[EXTRACTED MATERIAL]

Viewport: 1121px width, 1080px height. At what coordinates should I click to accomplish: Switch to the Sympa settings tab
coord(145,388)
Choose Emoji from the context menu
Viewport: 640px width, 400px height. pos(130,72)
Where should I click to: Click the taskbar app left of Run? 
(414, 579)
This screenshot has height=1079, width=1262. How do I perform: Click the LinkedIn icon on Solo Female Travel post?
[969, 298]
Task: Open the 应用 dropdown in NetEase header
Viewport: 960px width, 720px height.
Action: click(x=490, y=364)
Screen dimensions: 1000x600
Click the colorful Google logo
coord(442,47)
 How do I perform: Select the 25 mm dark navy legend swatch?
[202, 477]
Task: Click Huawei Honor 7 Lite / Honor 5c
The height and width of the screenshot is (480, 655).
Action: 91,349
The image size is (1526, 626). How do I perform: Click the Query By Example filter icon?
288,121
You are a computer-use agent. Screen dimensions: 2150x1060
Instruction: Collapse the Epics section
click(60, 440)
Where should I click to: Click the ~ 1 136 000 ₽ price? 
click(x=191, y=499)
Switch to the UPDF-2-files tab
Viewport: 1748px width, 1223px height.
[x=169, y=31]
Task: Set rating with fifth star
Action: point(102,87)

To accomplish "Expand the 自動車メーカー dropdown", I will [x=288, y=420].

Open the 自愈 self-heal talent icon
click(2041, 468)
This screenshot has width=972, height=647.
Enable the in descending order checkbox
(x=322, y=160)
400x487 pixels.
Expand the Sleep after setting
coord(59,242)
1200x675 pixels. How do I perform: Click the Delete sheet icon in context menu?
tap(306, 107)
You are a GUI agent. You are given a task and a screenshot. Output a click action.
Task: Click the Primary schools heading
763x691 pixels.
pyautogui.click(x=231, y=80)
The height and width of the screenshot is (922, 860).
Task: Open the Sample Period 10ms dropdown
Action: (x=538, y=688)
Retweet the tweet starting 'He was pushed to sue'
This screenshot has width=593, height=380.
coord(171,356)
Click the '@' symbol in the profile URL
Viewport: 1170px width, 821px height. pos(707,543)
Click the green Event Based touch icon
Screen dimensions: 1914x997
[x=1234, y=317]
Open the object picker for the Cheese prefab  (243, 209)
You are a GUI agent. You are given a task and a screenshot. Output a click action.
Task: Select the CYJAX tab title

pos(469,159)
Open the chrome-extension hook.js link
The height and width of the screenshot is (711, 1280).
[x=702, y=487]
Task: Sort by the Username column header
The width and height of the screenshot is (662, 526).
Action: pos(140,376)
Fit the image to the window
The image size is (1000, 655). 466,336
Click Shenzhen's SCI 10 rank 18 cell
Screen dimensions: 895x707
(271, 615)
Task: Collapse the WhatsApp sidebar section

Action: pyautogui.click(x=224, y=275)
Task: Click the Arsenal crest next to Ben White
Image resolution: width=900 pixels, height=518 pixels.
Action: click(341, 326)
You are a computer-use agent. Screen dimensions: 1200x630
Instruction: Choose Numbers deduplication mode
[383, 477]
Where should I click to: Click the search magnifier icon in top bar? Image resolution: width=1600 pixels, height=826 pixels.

[/EXTRACTED MATERIAL]

- TASK OBJECTIVE: Could you write out, exactly as they stand, only the lines above that begin at the line with "This screenshot has height=1079, width=1262." and stop after the line with "This screenshot has width=972, height=647."?

- OUTPUT OF THE EXERCISE:
This screenshot has height=1079, width=1262. How do I perform: Click the LinkedIn icon on Solo Female Travel post?
[969, 298]
Task: Open the 应用 dropdown in NetEase header
Viewport: 960px width, 720px height.
Action: click(x=490, y=364)
Screen dimensions: 1000x600
Click the colorful Google logo
coord(442,47)
 How do I perform: Select the 25 mm dark navy legend swatch?
[202, 477]
Task: Click Huawei Honor 7 Lite / Honor 5c
The height and width of the screenshot is (480, 655).
Action: 91,349
The image size is (1526, 626). How do I perform: Click the Query By Example filter icon?
288,121
You are a computer-use agent. Screen dimensions: 2150x1060
Instruction: Collapse the Epics section
click(60, 440)
Where should I click to: Click the ~ 1 136 000 ₽ price? 
click(x=191, y=499)
Switch to the UPDF-2-files tab
Viewport: 1748px width, 1223px height.
[x=169, y=31]
Task: Set rating with fifth star
Action: point(102,87)

To accomplish "Expand the 自動車メーカー dropdown", I will [x=288, y=420].

Open the 自愈 self-heal talent icon
click(2041, 468)
This screenshot has width=972, height=647.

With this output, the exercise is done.